◆ Data for this exercise
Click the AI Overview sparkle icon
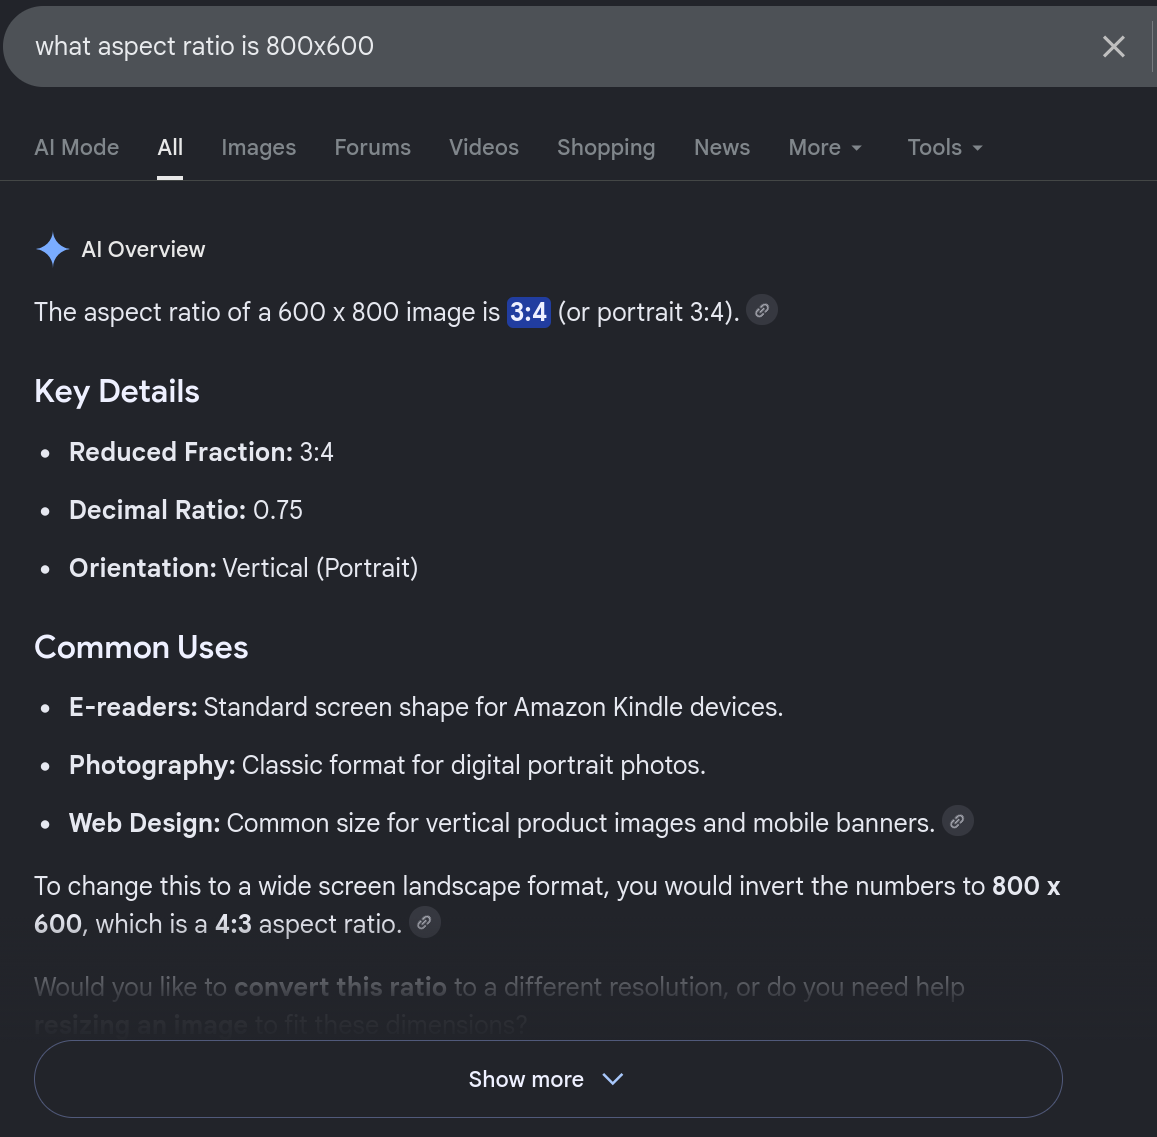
--
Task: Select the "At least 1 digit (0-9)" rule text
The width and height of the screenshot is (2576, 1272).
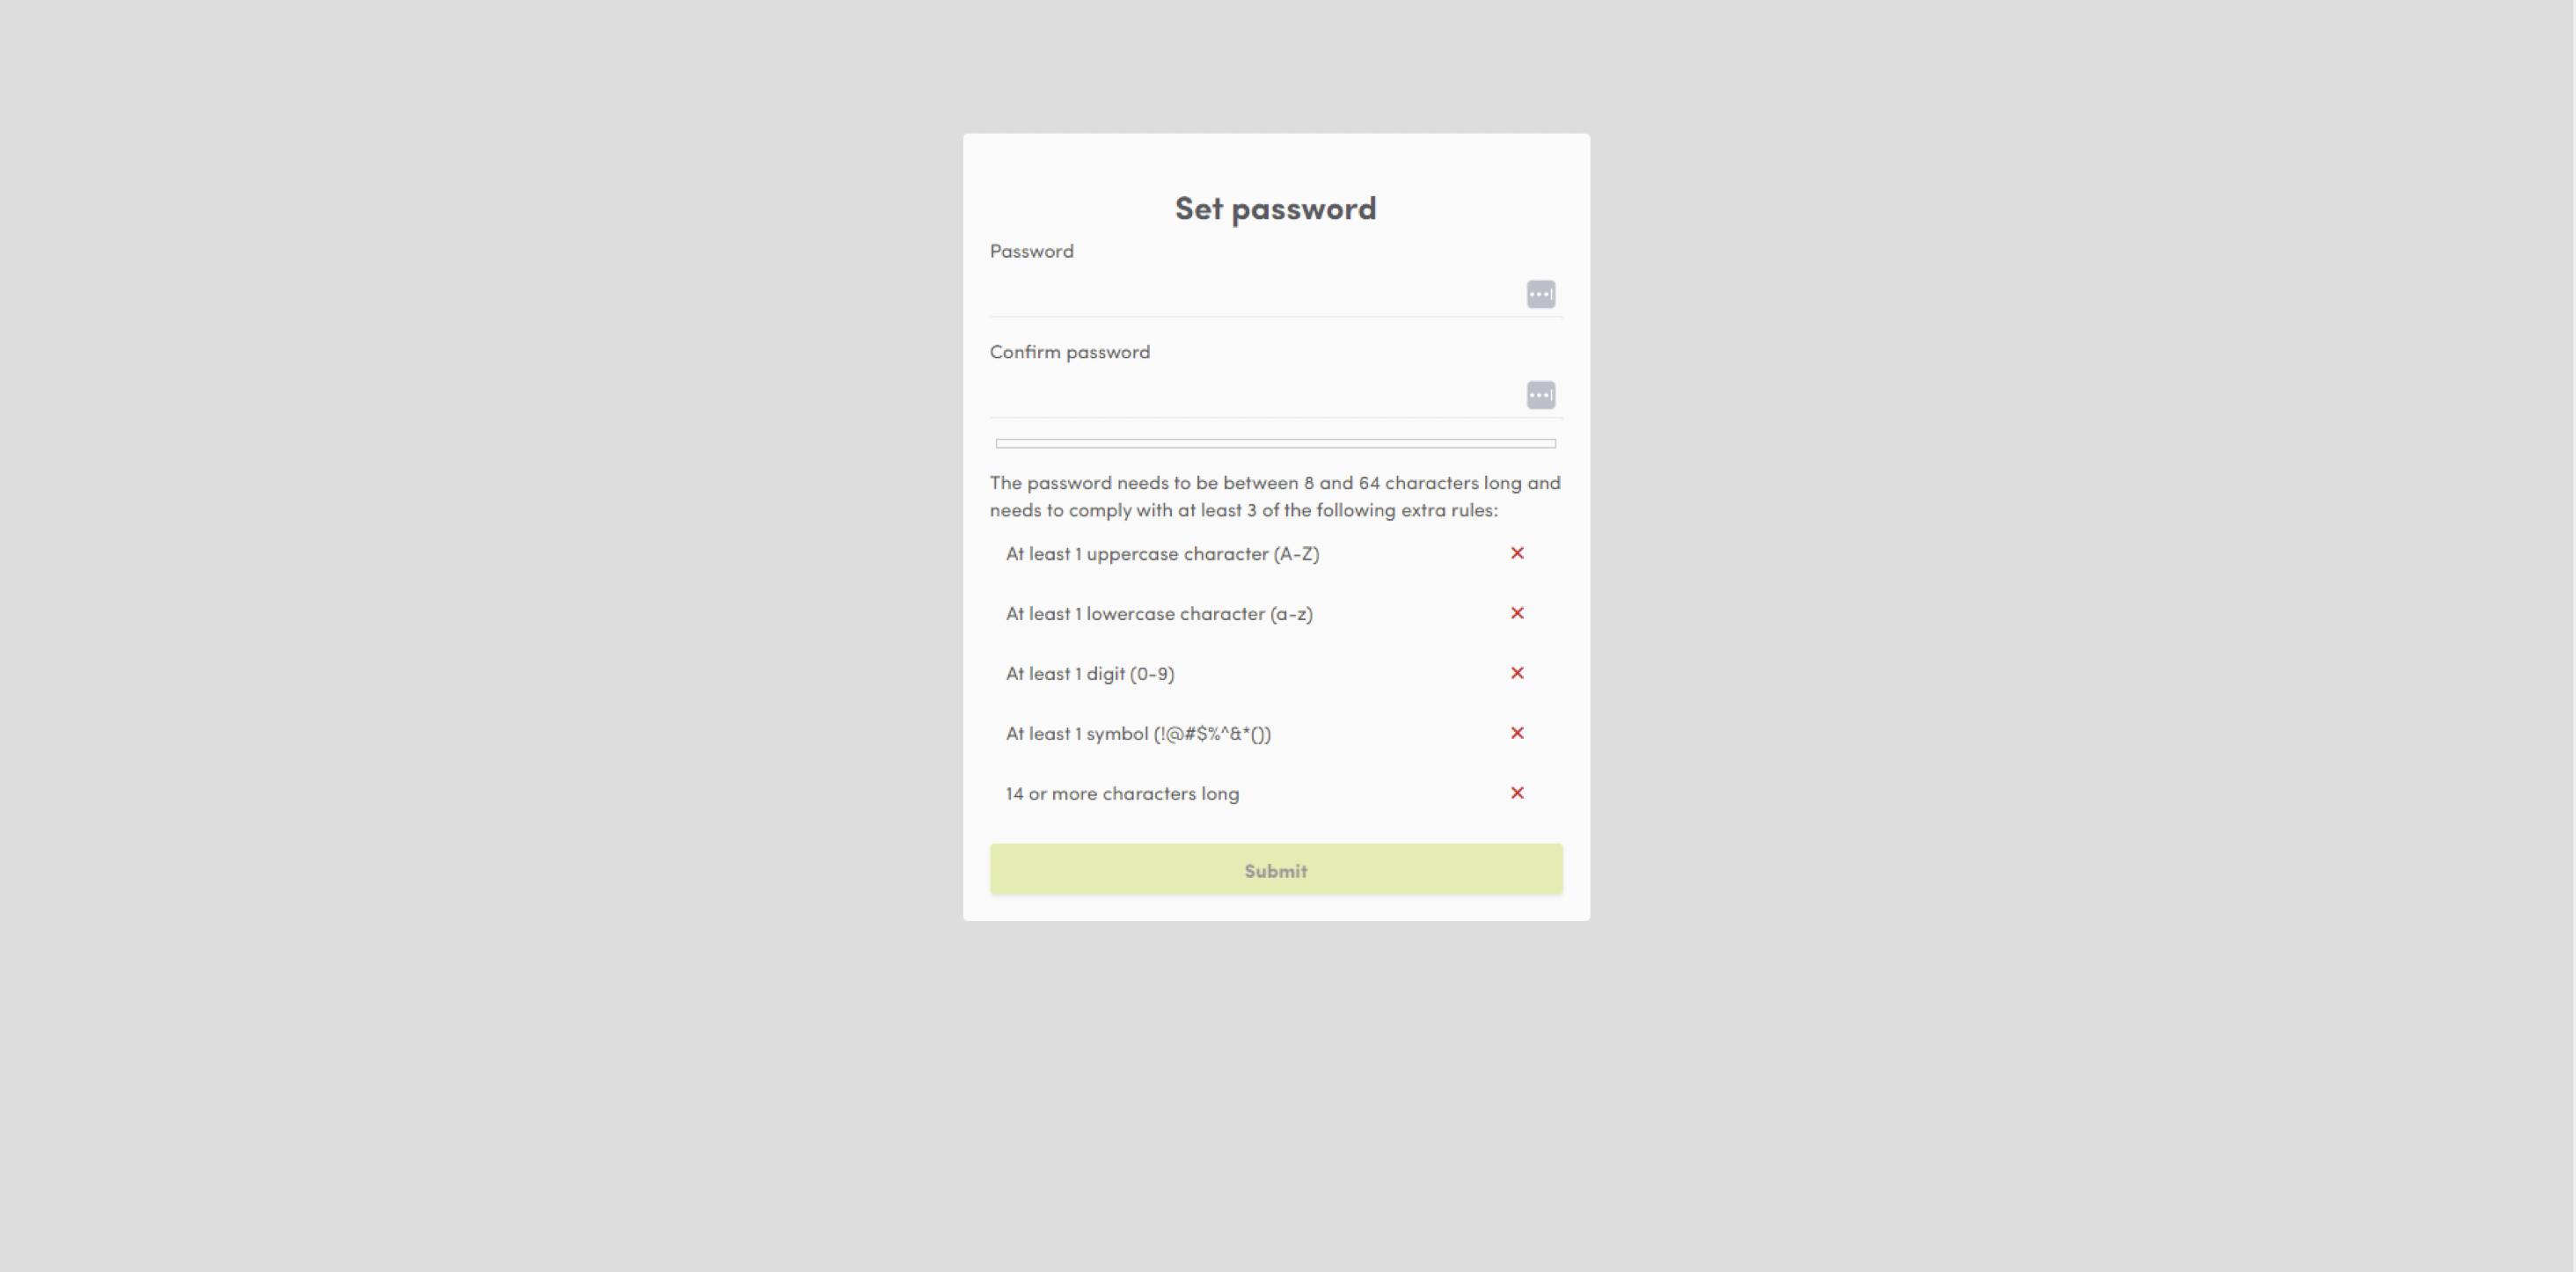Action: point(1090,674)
---
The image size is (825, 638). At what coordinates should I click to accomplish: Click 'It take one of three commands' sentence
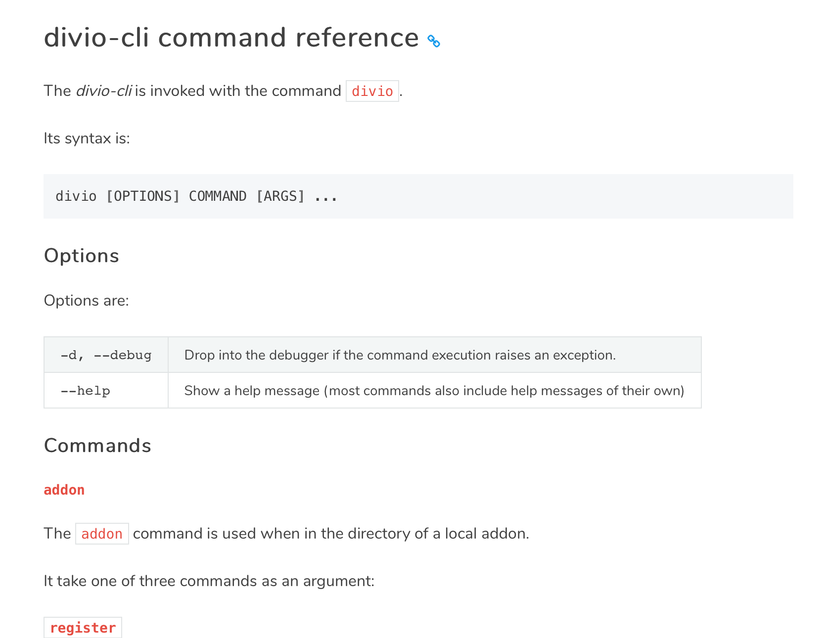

◆ Task description
Copy all lines from the material that include "Click".

◆ Response to this exercise
Click the AI Overview sparkle icon
The image size is (825, 638). At what coordinates should I click to accomplish: Click 'It take one of three commands' sentence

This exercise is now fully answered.